« C’est mort ou presque » : de très vive voix

Joachim Latarjet donne forme à un épatant seul-en-scène musical irrigué par la poésie organique de Charles Pennequin.

Jérôme Provençal  • 28 septembre 2025 abonné·es
« C’est mort ou presque » : de très vive voix
Le comédien-musicien incarne au fil de saynètes musicales un personnage qui plonge en lui-même, fait affleurer ses souvenirs et donne libre cours à sa pensée autant qu’à son imaginaire.
© Christophe Raynaud Delage

C’est mort (ou presque) / à Paris / L’Athénée / jusqu’au 4 octobre.

Comédien, musicien, auteur et metteur en scène, Joachim Latarjet fait vibrer les planches des salles de spectacle par des biais divers. Son activité créatrice s’effectue en particulier via la compagnie Oh ! Oui… Fondée en 2002 avec la comédienne Alexandra Fleischer, cette structure pratique un théâtre à forte teneur musicale orienté vers les écritures contemporaines. C’est mort (ou presque) fait partie des créations récentes de la compagnie. La pièce – que l’on a pu voir en juillet 2024 lors du Festival Off d’Avignon – puise sa matière première dans le corpus ô combien vivifiant de Charles Pennequin.

Composer à partir de ces textes est apparu comme une évidence car les mots de Pennequin sonnent bien.

J. Latarget

Ancien gendarme devenu poète, celui-ci expérimente une parole hyper organique, aux remuements très rythmiques, proche de la poésie sonore. Il la transmet à l’écrit, par des livres (publiés notamment chez POL), et à l’oral, lui donnant corps et voix lors de performances. « Je l’ai découvert d’abord comme performeur, nous confie Joachim Latarjet.

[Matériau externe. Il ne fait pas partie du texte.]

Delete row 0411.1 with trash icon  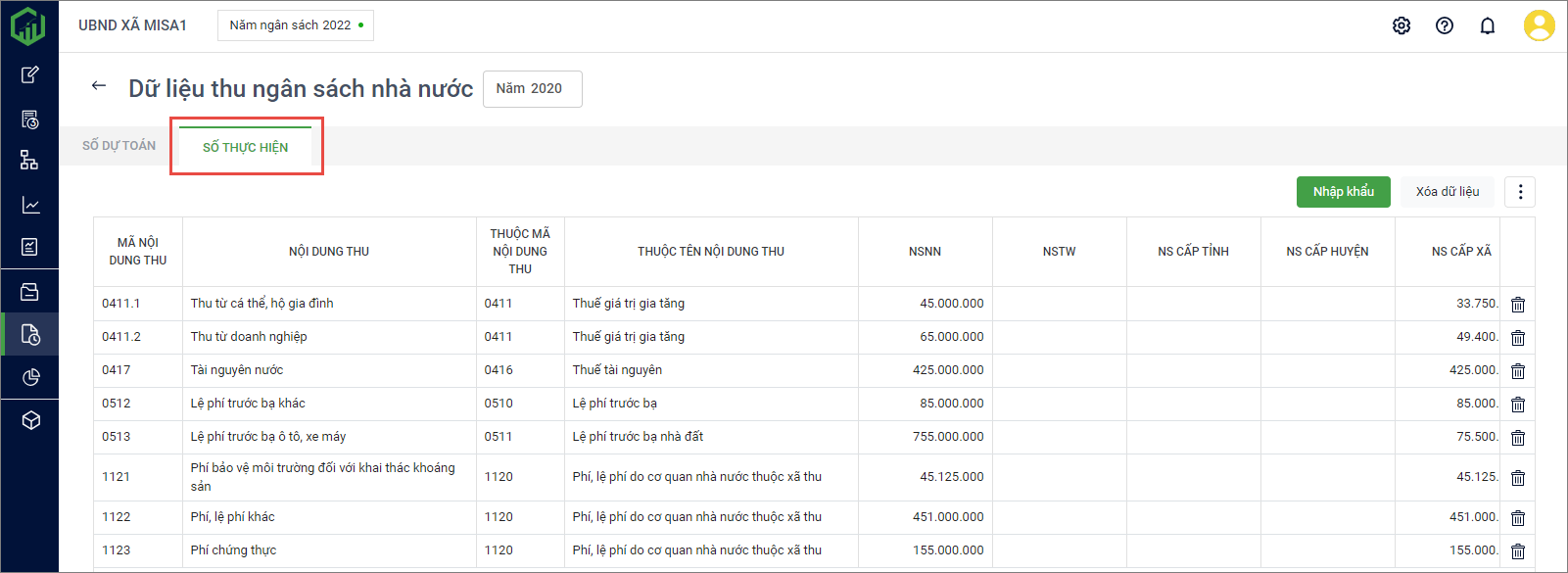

J’aime beaucoup son langage : pluriel, ouvert, quelque part entre poésie et philosophie sans jamais se réduire à l’une ni à l’autre. »

Polyphonie intérieure

Les textes qui composent la trame de C’est mort (ou presque) proviennent en grande partie du recueil Pamphlet contre la mort (POL, 2012). « On rit beaucoup en le lisant, souligne Joachim Latarjet dans sa note d’intention. Il y a de l’excès, de l’humour. Composer à partir de ces textes est apparu comme une évidence car les mots de Pennequin sonnent bien. J’ai eu envie de les faire miens, de donner à entendre ce qu’ils expriment de colère, de rage, de drôlerie irrésistible, de profonde mélancolie»

Seul au plateau, assis mais très mobile (y compris au niveau du visage), le comédien-musicien incarne au fil de saynètes musicales un personnage qui plonge en lui-même, fait affleurer ses souvenirs et donne libre cours à sa pensée autant qu’à son imaginaire. Du parlé au chanté, il jongle vocalement entre plusieurs micros sur pieds disposés autour de lui, chacun apportant une tessiture particulière.

Ainsi joliment mise en relief, la polyphonie intérieure du personnage s’accompagne de compositions (très) originales, ludiques et entêtantes. Véritable homme-orchestre, Joachim Latarjet les interprète en usant d’instruments divers (guitare électrique, basse, tuba, trombone, mini-clavier…) et en créant des boucles répétitives à partir de certains passages. Un jeu subtil de lumières et d’ombres parachève la scénographie. Dynamique et insolite, souvent fantasque, l’ensemble déborde allégrement de vie.